PASSAGE PROVIDED »
After obtaining city-specific results, in the pooled analysis, we applied multilevel meta-analytical models as a priori considering the variations in the associations across two nested groups (cities and countries) and pooled city-specific estimations to calculate the overall (global) association. We assessed heterogeneity using I2 statistic and Cochran’s Q test and calculated the heterogeneity in each level27 (see Supplementary Text 2 for more details). Further, city-specific random effect was also applied to synthesize the associations, and the likelihood ratio test was used to examine the necessity to consider two nested variations. The high heterogeneity (I2 = 80.7% in city-specific random-effect models, I2 = 78.1% in the city- and country-specific random-effect models) in the pooled estimates and the likelihood ratio test between city-specific random-effects model and city- and country-specific random-effect models (P < 0.001) further confirmed the need to consider the nested variation across the city and country level.
We examined whether the associations persisted in the early months of the pandemic by restricting our study endpoints to different months, across 5 months of the changing pandemic timeline. For each endpoint, the number of cities was reduced as CRPs were time-varying across countries. We also calculated country-specific and region-specific (defined by World Bank) estimates of the CRPs–AQ association to examine the geographic distribution of the association.
To further explore the potential effect modifications by population, baseline pollution, and climate characteristics, we conducted subgroup analyses first to observe their patterns and fitted separate meta-regression models with the baseline pollution level and the logarithm of the population (see Supplementary Text 2 for more details). We also fitted multivariate meta-regression models to separate the modification effect of population size and baseline pollution level.
We performed several sensitivity analyses. First, we restricted our analysis to cities in the UK and US, where we have finer policy data from 1st administrative areas. Second, we compared the effect estimates and model performance (assessed by the Akaike Information Criteria) with an alternative time-series model, with an autocorrelation structure of order one into the final model.
We used R for cluster and statistical analysis and in particular, the following packages: cluster, factoextra, mgcv, splines, and metaphor; ESRI’s ArcGIS for geo-visualization; and Google Earth Engine for satellite and meteorological data retrieval.5,21,23 See Supplementary Text 3 for a sample R code used for the analyses.

TASK DIRECTIONS »
Summarize the analysis passage above in three sentences.

SUPPLIED INFORMATION »
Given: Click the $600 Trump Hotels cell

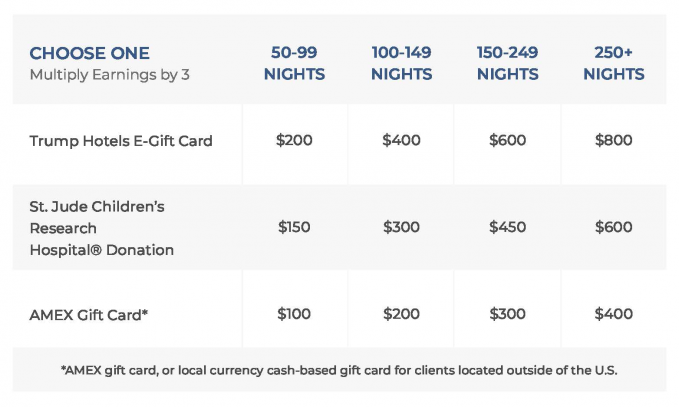Looking at the screenshot, I should pyautogui.click(x=507, y=141).
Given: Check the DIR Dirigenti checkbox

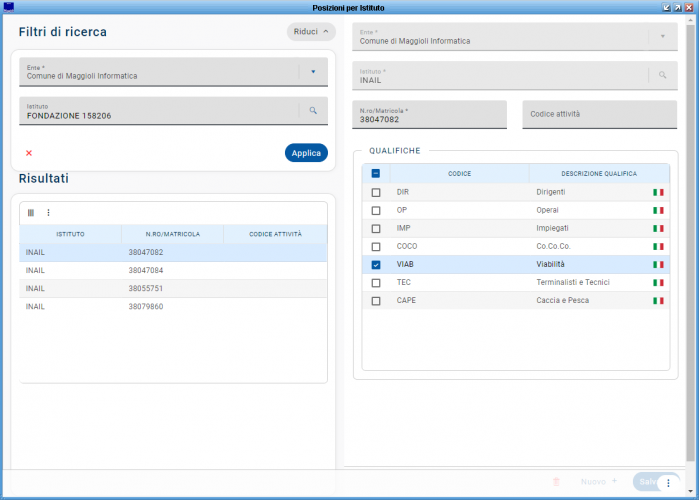Looking at the screenshot, I should (x=376, y=192).
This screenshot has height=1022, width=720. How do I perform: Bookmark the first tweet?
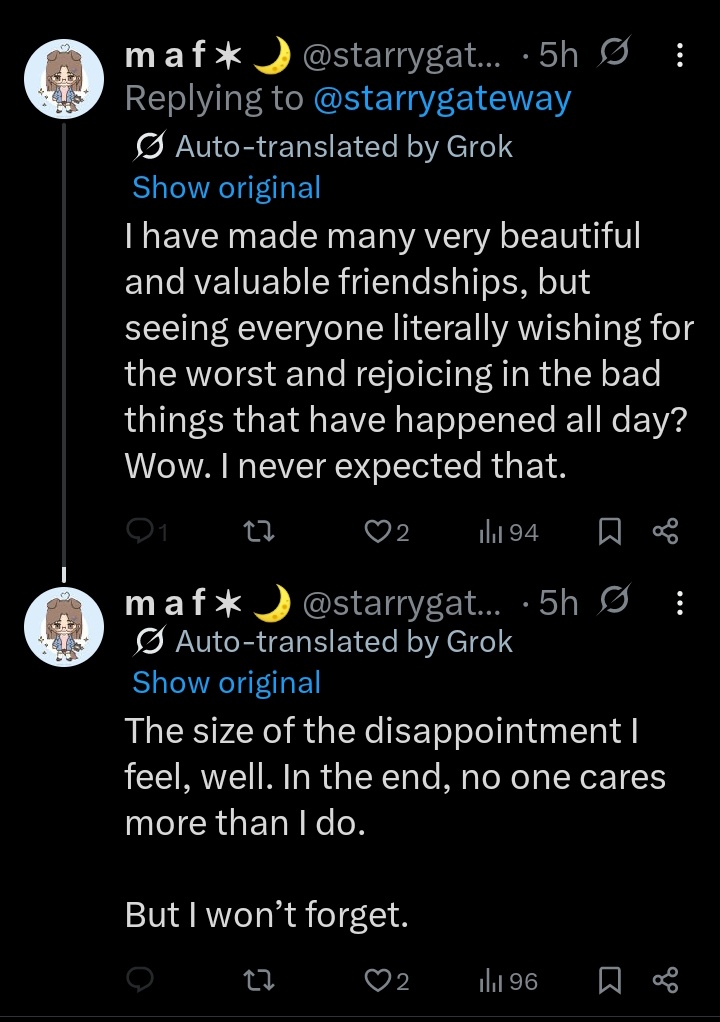click(x=609, y=532)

TASK ANSWER »
City-specific results were pooled with multilevel meta-analytical models that allowed the associations to vary across cities and countries. High heterogeneity and a likelihood ratio test (P < 0.001) confirmed the need for this nested structure. The CRPs–AQ association was also examined across 5 months of the pandemic and by country and World Bank region, and further work included subgroup and meta-regression analyses of population, baseline pollution, and climate, plus sensitivity analyses limited to UK and US cities and comparing an alternative time-series model, all carried out in R, ArcGIS, and Google Earth Engine.